I've taken, made up, and given tests to just about every level of student. I used to date a guy who taught at a different college than the one I teach at. He didn't get any "course pack" (with pre-made tests) with his textbook, so he used to make all his own tests. They were these essay questions, that sometimes I couldn't figure out what he was asking for. He asked odd, rambling questions, that were difficult to figure out. He asked true and false questions that could have been true or false, depending on how much you knew about biology. He asked fill in the blank questions that he later couldn't answer himself.
His students' answers were terrible. The answers proved the kids couldn't read or write. I used to help him grade, and I would take a stack, and he would take a stack. At first I would laugh about some of the terrible answers. I would be shocked at the poor spelling and grammar. I would be confused. I would be amazed at how the answers showed how little his students knew about anything, much less biology. By the end, I would be in despair and depressed.

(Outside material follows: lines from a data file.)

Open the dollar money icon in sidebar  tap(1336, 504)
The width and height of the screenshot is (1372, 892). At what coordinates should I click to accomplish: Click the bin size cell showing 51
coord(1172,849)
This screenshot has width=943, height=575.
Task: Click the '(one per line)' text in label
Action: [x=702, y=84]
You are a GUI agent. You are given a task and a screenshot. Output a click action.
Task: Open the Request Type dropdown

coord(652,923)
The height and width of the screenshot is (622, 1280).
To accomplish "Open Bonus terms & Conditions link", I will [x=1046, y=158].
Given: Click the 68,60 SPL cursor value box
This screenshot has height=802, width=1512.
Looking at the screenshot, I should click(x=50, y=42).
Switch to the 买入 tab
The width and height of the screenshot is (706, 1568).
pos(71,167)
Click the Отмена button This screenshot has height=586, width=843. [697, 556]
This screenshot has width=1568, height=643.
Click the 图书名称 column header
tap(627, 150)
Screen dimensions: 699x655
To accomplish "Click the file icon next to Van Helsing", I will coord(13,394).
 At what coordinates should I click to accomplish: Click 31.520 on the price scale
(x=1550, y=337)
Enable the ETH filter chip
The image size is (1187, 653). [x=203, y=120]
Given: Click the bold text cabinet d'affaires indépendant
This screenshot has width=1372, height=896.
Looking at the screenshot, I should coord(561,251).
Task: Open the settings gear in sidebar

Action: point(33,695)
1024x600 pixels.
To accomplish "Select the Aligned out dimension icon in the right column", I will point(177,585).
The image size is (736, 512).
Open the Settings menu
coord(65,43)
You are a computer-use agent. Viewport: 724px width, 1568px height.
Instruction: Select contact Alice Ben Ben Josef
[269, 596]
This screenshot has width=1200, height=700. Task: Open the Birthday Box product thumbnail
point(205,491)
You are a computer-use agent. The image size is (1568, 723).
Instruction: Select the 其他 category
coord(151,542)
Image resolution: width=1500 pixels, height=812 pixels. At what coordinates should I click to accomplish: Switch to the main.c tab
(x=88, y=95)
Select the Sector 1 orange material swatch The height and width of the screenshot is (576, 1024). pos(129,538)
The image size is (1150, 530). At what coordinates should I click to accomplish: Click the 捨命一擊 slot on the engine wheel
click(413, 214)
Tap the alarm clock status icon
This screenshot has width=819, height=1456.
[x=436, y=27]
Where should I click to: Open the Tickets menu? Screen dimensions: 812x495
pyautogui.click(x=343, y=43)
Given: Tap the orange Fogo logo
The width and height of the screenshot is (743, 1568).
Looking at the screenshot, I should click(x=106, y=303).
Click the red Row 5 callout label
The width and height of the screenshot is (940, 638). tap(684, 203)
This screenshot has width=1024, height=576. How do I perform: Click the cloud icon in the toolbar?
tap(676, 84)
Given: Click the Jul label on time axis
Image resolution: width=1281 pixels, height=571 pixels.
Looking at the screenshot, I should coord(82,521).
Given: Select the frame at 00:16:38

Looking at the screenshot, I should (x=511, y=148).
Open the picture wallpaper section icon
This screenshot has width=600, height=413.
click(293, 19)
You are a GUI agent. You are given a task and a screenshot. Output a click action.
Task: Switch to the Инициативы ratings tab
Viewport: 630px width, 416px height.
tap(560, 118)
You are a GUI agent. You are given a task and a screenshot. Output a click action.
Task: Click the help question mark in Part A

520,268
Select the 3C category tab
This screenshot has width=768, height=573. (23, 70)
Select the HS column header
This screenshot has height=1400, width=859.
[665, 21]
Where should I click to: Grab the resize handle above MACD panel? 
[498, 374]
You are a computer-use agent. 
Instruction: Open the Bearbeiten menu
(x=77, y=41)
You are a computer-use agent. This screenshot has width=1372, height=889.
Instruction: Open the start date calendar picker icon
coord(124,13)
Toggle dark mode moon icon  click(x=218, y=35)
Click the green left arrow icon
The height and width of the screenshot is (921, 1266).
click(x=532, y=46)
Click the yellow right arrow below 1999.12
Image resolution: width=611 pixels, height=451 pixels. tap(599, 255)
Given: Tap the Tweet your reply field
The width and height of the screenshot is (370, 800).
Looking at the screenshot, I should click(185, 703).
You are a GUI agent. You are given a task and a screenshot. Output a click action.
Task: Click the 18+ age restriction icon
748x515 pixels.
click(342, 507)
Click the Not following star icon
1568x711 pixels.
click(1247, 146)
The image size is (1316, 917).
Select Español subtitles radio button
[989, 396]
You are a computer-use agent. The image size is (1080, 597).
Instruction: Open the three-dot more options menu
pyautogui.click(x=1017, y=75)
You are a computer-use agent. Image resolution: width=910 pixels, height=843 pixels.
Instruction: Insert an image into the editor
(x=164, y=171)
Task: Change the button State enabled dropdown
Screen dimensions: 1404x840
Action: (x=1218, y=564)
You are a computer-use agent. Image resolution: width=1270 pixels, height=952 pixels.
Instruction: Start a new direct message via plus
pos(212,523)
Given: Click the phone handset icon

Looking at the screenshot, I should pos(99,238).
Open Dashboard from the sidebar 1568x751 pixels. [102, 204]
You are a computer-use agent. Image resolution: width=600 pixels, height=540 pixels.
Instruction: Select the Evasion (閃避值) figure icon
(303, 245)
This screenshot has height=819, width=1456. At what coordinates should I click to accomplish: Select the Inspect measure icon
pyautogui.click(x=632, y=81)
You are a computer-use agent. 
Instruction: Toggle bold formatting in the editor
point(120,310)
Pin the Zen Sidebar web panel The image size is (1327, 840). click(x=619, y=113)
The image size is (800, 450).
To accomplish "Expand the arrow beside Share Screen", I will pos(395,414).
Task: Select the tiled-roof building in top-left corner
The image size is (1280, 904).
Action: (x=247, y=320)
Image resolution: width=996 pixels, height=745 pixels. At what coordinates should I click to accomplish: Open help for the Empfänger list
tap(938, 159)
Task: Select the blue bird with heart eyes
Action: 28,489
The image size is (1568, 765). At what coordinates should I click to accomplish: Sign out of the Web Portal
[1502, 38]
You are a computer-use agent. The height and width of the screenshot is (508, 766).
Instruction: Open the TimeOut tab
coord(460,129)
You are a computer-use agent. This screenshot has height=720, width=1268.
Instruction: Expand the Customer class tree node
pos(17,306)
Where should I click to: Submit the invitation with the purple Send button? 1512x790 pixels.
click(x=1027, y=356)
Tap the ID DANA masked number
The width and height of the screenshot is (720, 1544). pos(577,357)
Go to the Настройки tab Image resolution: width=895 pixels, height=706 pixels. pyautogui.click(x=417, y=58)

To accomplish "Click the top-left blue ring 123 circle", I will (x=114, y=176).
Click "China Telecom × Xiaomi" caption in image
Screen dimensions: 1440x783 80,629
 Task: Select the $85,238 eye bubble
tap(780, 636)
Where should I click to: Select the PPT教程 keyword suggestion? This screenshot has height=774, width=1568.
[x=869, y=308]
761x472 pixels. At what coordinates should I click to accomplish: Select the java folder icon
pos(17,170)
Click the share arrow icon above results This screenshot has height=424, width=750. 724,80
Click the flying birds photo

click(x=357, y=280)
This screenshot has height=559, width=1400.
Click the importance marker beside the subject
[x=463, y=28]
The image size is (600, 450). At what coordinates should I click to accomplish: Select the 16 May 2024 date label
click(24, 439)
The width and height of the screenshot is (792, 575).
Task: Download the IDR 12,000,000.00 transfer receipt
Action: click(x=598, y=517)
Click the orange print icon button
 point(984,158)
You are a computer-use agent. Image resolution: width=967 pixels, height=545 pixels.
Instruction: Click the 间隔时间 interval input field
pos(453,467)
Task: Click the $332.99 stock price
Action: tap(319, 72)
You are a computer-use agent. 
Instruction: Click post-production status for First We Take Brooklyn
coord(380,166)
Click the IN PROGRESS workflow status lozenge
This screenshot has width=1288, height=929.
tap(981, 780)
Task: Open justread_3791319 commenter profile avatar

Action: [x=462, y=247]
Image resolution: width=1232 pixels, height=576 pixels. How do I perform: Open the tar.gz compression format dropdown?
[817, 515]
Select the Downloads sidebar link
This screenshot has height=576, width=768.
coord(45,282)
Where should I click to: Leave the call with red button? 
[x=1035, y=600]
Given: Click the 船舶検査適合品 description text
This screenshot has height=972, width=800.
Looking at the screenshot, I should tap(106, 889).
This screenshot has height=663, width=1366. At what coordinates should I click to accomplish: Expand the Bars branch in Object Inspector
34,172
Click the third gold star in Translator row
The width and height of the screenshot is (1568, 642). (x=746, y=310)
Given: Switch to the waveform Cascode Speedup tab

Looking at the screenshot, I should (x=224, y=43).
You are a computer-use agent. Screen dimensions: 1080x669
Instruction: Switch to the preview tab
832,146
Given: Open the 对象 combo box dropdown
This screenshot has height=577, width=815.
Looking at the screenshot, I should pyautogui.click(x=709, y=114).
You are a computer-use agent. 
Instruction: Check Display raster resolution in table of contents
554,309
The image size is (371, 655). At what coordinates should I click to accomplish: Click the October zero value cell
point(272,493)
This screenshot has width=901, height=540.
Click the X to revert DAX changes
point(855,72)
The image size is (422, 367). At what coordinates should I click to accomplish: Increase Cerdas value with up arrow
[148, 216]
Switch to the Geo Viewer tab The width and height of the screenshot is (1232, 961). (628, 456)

At the end, the stack I graded were all F's. The students's answers were wrong. There was so much red, I was horrified.The stack he graded? Everyone got a B or A. He just felt bad for them, and wanted to take into account that they were having a rough day, didn't write well, couldn't spell, or just put the wrong word "by mistake" (because he knew what they meant).
I get it that people see the bad in standardized tests, because they want to focus on the bad. I believe, however, that standardized tests give us real information, and diagnose a huge problem in education these days. Instead of believing students or teachers are the problem, I think it's the fault of people who complain about tests. We are being given the opportunity to learn where the system is broken, and told how to fix it.
If teachers spent half the time learning to collaborate and make the education of their students better, instead of wasting energy and taking the easy way out and giving up, they could fix entire districts. We did it in the one I taught at. Not one of the people in my department EVER said, "This test isn't fair! Let's write about how bad this is!" We said, "If we work together to teach the best, do the best labs, give the best assignments, tutor kids, and prepare them, we'll get more to pass!" And voila - Our passing rates shot up by over 50%. We went from a 38% passing rate, to a 89% passing rate.
If people - students, parents, admin, teachers, and professors - quit complaining, and worked at passing, we couldn't stop the leaps and bounds our educational quality would take. But we all know that won't happen, because some people refuse to take tests as what they are - indications that something has or hasn't been learned. Test bashing is easier than admitting failure. Test bashing is here to stay. And with the advent of social media, people who want to believe testing is all bad, find the verification that is invented to justify their feelings. Just like those who believe vaccines are evil - only believe what verifies "what you already know." I find test bashing to be such a waste of precious energy on the part of students, teacher, parents, and the schools.